Consignes
a - Recopiez la critique de polar entre « Notre Evaristo mène » et « reposez ce livre ! », inclus, en remplaçant « flipper » par « billard ».
b - Prolongez la critique de polar au-delà de sa dernière phrase.
--- Extrait ---
Pour tout dire, je n'ai pas été emballée par ce polar. J'y ai souvent trouvé le temps long... Dénoncer la torture et les assassinats policiers sur un mode humoristique, est un pari difficile, qui ne fonctionne pas trop bien avec moi semble-t-il.
Notre Evaristo mène l'enquête n'importe comment et sa progression doit peu à sa capacité de déduction. Il est plutôt comme une boule de flipper rebondissant d'un choc à l'autre. L’intérêt revient dans les vingt dernières pages avec, pour ma part, la petite satisfaction vaniteuse d'avoir trouvé depuis longtemps qui avait fait le coup. Et l'écriture est belle malgré le choix d'un lyrisme échevelé qui flirte parfois avec le ridicule.
C'est macho, c'est sexiste et homophobe. Comme ça, la messe est dite, amateurs de politiquement correct, reposez ce livre !
--- Données fournies ---
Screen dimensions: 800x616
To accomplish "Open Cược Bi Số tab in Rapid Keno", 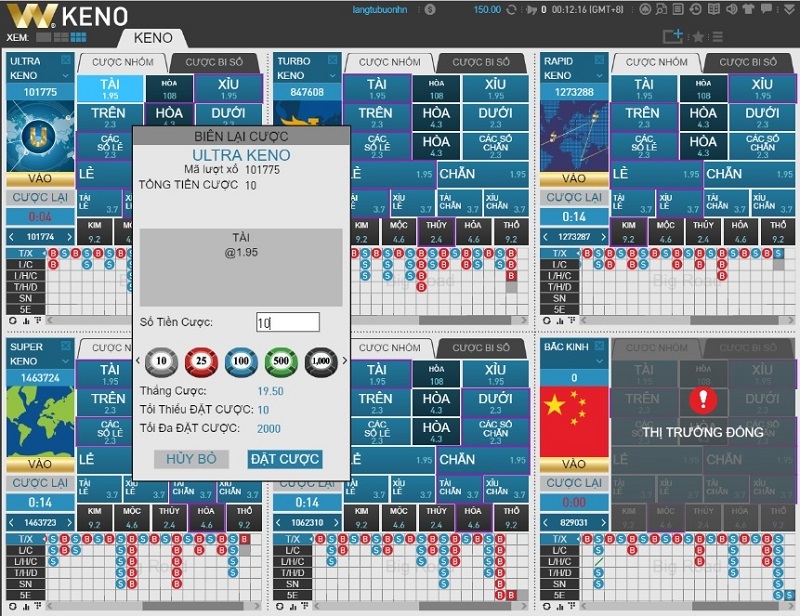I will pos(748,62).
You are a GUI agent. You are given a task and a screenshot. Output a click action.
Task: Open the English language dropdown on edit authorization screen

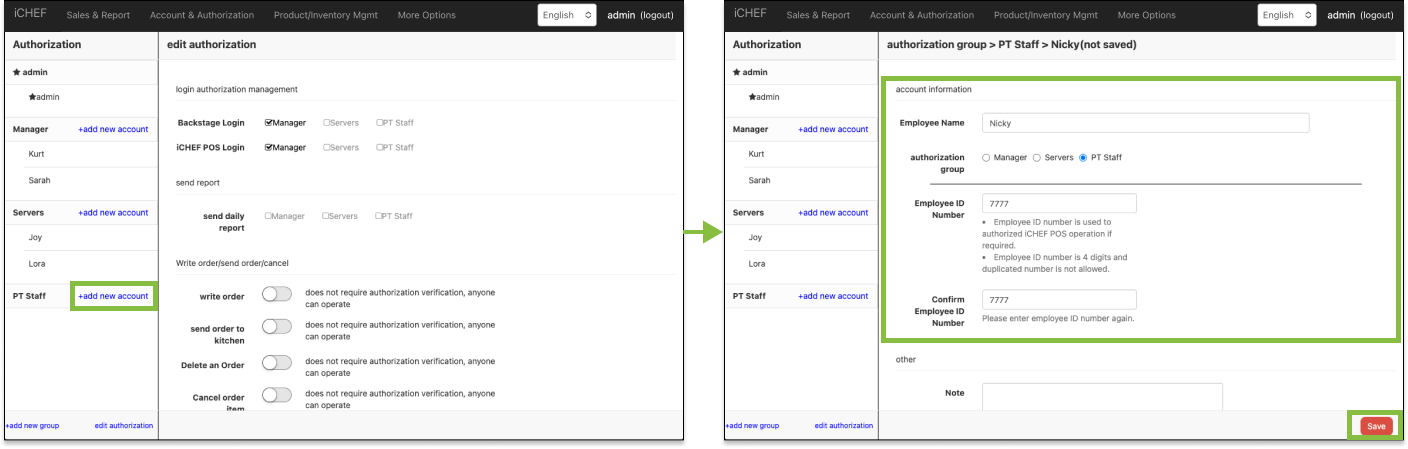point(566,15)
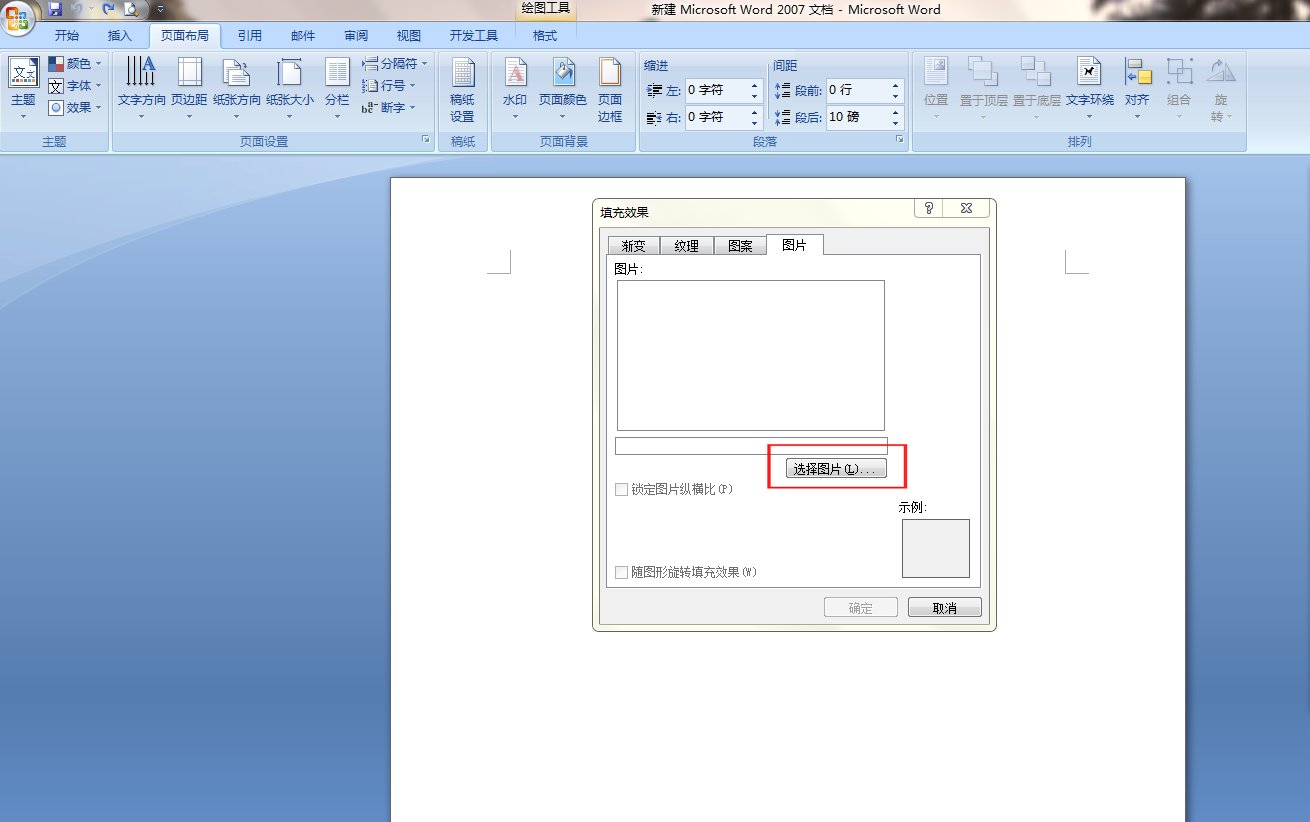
---
Réponses
a -
Notre Evaristo mène l'enquête n'importe comment et sa progression doit peu à sa capacité de déduction. Il est plutôt comme une boule de billard rebondissant d'un choc à l'autre. L’intérêt revient dans les vingt dernières pages avec, pour ma part, la petite satisfaction vaniteuse d'avoir trouvé depuis longtemps qui avait fait le coup. Et l'écriture est belle malgré le choix d'un lyrisme échevelé qui flirte parfois avec le ridicule.
C'est macho, c'est sexiste et homophobe. Comme ça, la messe est dite, amateurs de politiquement correct, reposez ce livre !

b -
Il paraît que les collègues écrivains de Serna ont peu apprécié sa peinture du monde littéraire, on comprend bien pourquoi. C'est un vrai massacre. On a évidemment les mêmes choses en France et partout, mais d'une façon plus discrète et plus policée. Il n'est néanmoins pas mauvais de ne pas l'oublier.
"Il fut particulièrement intéressé par Les illusions perdues de Balzac, où il trouva des points communs avec son roman. Le personnage principal, le jeune poète Lucien de Rubempré, partait à Paris avec l'illusion de faire une carrière littéraire sans trahir ses idéaux, mais en se mêlant au petit monde littéraire de l'époque, un tas de fumier où aucun critique ne disait ce qu'il pensait et où des magouilles mafieuses décidaient du succès ou de l'échec d'un livre, il finissait par devenir un pharisien, vendant sa dignité aux clans d'écrivaillons qui détenaient le pouvoir littéraire."